Os aprendizes e seus mentores passaram o dia realizando entrevistas e filmando o cotidiano.
"A comunicação foi maravilhosa porque, embora quase não falemos português, nos entendíamos através de nossas culturas", disse Moran.
À tarde, os moradores desciam até o rio para lavar roupas ou tomar banho.
À noite, os geradores eram acionados para fornecer quatro horas de eletricidade.
Depois disso, o barulho parou para dar lugar aos sons da selva.
Uma década depois do primeiro contato, os Matis já eram as "estrelas das reportagens exóticas" de jornalistas norte-americanos, japoneses, franceses e britânicos, segundo o CTI.
Estrangeiros foram cativados por sua arte corporal e acessórios: orelhas furadas com enormes ornamentos, hastes finas passando por narizes e lábios, tatuagens no rosto e corpos cobertos de joias.
Mas Kata Matis reclamou que "muitas pessoas queriam ir à aldeia... filmar sem a nossa autorização, sem a nossa compreensão, e depois levaram o material" sem o partilhar.
Para evitar uma repetição, os Matis começaram a escrever sua própria história em 2017.
Desde que chegou a San Martin, Dame Betxun Matis, 27, não largou sua câmera.

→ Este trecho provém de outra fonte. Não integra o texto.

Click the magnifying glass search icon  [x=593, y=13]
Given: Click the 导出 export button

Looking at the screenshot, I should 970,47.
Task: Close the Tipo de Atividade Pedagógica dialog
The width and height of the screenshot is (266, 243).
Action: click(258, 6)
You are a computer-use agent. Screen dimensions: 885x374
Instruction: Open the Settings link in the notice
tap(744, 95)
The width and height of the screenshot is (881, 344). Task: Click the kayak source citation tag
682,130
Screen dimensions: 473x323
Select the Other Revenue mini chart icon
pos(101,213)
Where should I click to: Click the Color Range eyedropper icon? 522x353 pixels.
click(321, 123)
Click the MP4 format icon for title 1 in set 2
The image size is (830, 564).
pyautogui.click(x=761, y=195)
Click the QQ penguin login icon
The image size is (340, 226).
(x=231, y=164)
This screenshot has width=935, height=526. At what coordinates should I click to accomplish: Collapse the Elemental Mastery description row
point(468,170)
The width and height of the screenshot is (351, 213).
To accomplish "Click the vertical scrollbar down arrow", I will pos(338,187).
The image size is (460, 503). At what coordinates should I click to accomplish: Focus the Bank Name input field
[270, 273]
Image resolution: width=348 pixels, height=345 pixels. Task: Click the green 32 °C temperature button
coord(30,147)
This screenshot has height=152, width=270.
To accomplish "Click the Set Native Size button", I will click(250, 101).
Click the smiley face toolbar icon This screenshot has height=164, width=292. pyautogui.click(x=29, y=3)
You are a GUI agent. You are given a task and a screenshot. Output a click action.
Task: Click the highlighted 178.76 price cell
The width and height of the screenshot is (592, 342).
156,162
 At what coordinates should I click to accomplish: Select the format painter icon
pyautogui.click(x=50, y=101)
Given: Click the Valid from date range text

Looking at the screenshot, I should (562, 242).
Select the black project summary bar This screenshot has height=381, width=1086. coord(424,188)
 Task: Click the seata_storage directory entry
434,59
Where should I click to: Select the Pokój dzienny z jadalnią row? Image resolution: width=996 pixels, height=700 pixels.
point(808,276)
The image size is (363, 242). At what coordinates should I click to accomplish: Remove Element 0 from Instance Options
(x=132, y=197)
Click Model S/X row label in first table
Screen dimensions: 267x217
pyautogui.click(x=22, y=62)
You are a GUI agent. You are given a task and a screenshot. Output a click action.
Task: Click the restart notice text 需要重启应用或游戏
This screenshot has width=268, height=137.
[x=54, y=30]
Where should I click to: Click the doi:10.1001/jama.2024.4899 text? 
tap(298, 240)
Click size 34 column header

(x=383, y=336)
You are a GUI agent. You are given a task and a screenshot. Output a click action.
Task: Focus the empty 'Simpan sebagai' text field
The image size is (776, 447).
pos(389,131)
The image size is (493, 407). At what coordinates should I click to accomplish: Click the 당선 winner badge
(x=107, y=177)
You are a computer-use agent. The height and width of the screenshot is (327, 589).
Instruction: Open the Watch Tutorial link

Participou da produção do documentário "Matis tattoo festival" que ganhou o prêmio do júri no festival de cinema indígena Kurumin em 2021.
O filme demonstra a tradição de marcar o rosto, prática abandonada por jovens que enfrentavam discriminação nas cidades.
Kata Matis convenceu a comunidade a retomar a tradição e filmou cerca de 90 jovens realizando o ritual.
Na última noite dos Matis em San Martin, centenas de moradores lotaram a maloca para assistir aos curtas dos Tikunas.
Depois de muitas risadas, aplausos e masato compartilhado, Kata Matis refletiu sobre o lugar dos indígenas nos estados-nação modernos.
"Nós não vivemos entre dois mundos, vivemos com dois mundos", disse ele.